Tuesday, May 23, 2006

Prullateus akkand Akkariel

Oh for those summers we used to have, when we thought it was always sunny. In reality, they were stuffed with rain and hail and thunderstorms; we just don’t remember them as much as the hot days when we dammed the stream and went home mucky as hell. It all just came back to me as I went for a short walk to get the office disinfectant out of my lungs. All the trees seem to have sprung into leaf in the last week or two and they stretch from here to the edge of the hills. There are a few church spires peeking out over the canopy but it seems to be this place, trees and then moor land. The wind takes everything and gives out a sort of complex white noise, with waves of deeper sounds underpinning the top end swish. This is the kind of temperature I like as well, the average for this time of year, warm enough to go out without a jacket but cool enough to avoid heatstroke. All this is good; it makes me happy to be alive.

And then it rains and I go out into the garden. I could just find space down there under the open door of the garage, to lie down and listen to the rain. Sometimes I find the dry corner at the front of the house, where I can stand without getting wet.

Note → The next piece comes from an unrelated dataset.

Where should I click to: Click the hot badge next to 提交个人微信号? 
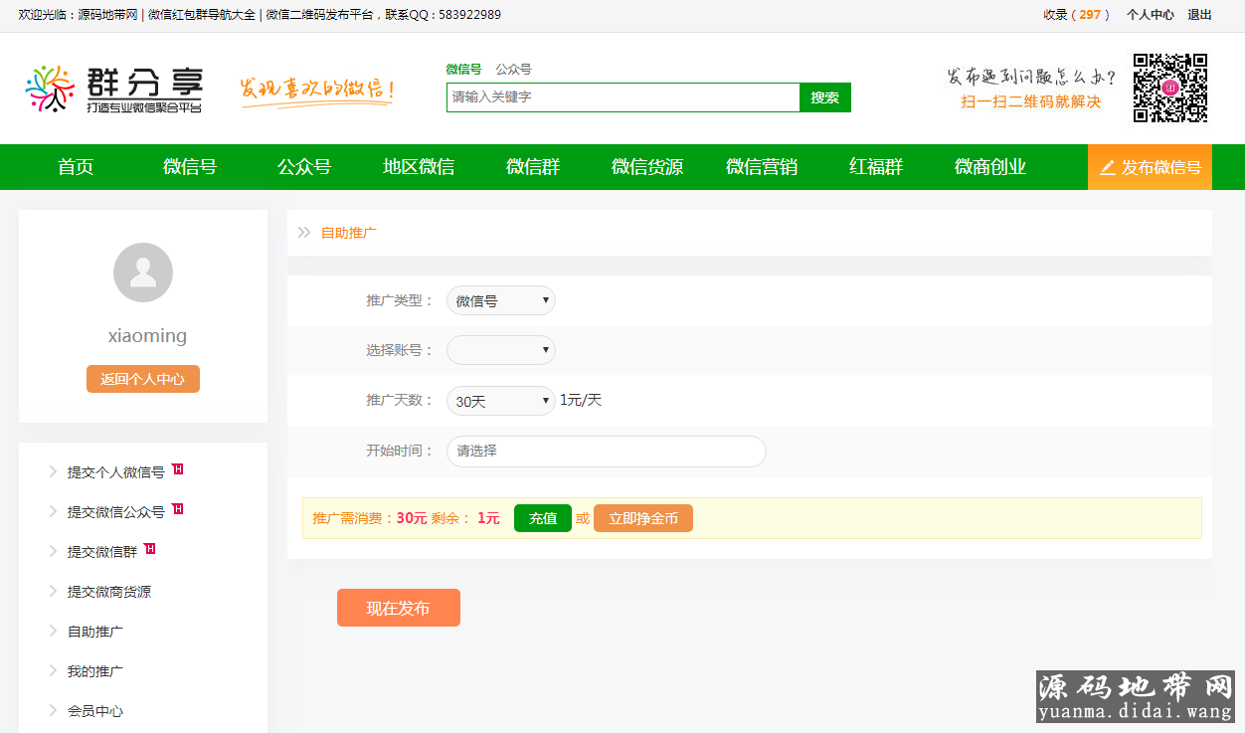[178, 468]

The baby likes to sit on a chair in the porch watching the rain and looking out for cars or people he knows. I suppose we have to stop calling him the baby as it has been possible to have a conversation with him for some time now. I sometimes call him The Boy but that is lifted from someone else’s family accounts. I could make up a name for him other than his real one but that seems wrong as well. He may just have to remain as The Youngest which seems rather sad.

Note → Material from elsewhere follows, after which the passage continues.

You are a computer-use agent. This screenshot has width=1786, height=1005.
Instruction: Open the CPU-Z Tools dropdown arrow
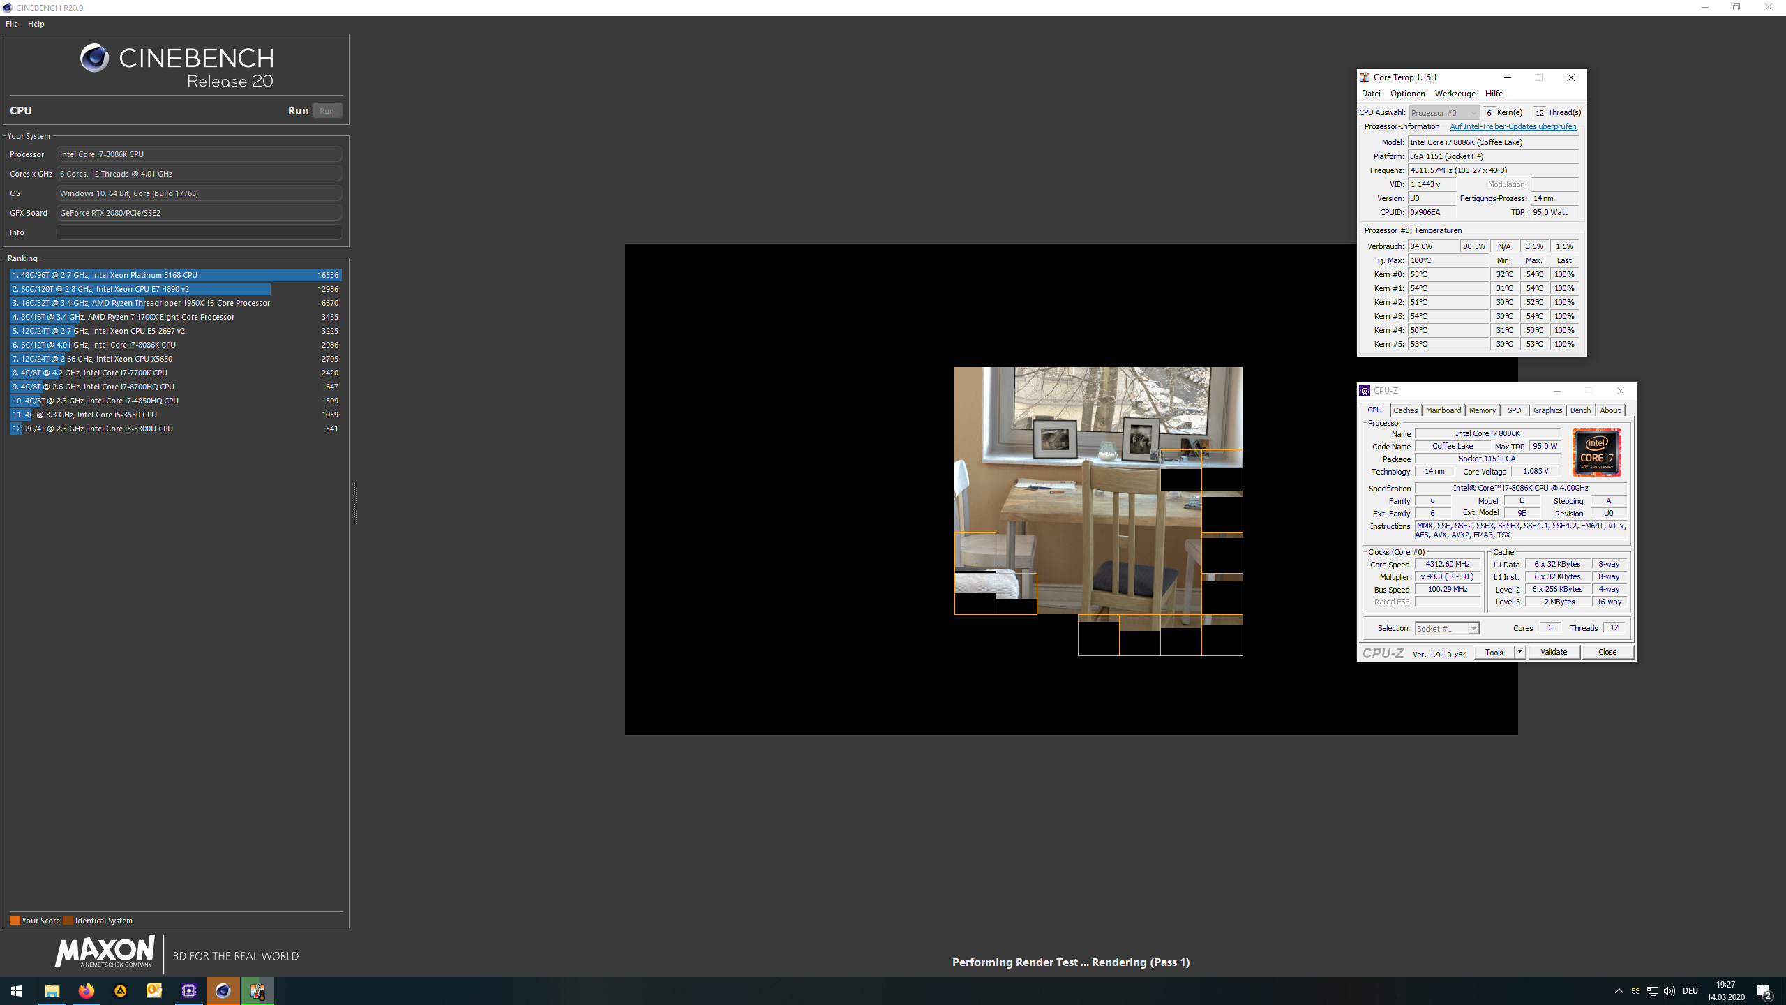coord(1519,652)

Youngest is very happy at the moment; he now has his own room and stays in it all night which means that out sleep is uninterrupted by the sudden abseil of child from the cot onto his mother. He seems to have no fear of heights which seems to be a throwback to his grandfather who being a bridge engineer will happily hang onto the side of tall structures with no worries at all. I imagine my dad would have been quite happy as one of those steel workers you see in old B&W pictures, sitting cross-legged on a narrow beam with nothing else between him and a sticky end on 5th Avenue below. I do hope we don’t have to chase the child up anything high.